■ **Task to complete**: Scan the listing below for "Given", then report every line that has it.

◇ ◇ ◇

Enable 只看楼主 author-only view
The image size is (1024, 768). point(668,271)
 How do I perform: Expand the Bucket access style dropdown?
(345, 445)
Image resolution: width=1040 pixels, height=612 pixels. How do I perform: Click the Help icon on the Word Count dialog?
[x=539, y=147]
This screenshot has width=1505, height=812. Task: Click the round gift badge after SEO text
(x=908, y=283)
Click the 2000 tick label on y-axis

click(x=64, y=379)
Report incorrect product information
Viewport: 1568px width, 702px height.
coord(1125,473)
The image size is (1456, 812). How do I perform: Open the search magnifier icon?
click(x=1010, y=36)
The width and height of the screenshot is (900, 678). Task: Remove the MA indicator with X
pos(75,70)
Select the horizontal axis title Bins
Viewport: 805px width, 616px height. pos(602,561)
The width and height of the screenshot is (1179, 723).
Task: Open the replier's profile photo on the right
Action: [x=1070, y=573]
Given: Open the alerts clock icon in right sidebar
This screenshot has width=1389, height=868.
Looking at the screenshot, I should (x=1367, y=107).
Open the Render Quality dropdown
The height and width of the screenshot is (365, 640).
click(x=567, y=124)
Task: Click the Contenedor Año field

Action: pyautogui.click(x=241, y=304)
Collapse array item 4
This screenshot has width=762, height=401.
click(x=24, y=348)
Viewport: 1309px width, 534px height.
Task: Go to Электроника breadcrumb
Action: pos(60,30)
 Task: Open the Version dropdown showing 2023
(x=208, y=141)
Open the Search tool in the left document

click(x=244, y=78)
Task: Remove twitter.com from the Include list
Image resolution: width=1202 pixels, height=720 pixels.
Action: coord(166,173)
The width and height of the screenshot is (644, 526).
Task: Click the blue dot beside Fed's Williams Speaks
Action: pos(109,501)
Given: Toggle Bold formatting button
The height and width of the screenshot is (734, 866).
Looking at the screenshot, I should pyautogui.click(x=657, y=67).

◇ ◇ ◇

■ **Worked solution**:
Given: Open the alerts clock icon in right sidebar
Given: Toggle Bold formatting button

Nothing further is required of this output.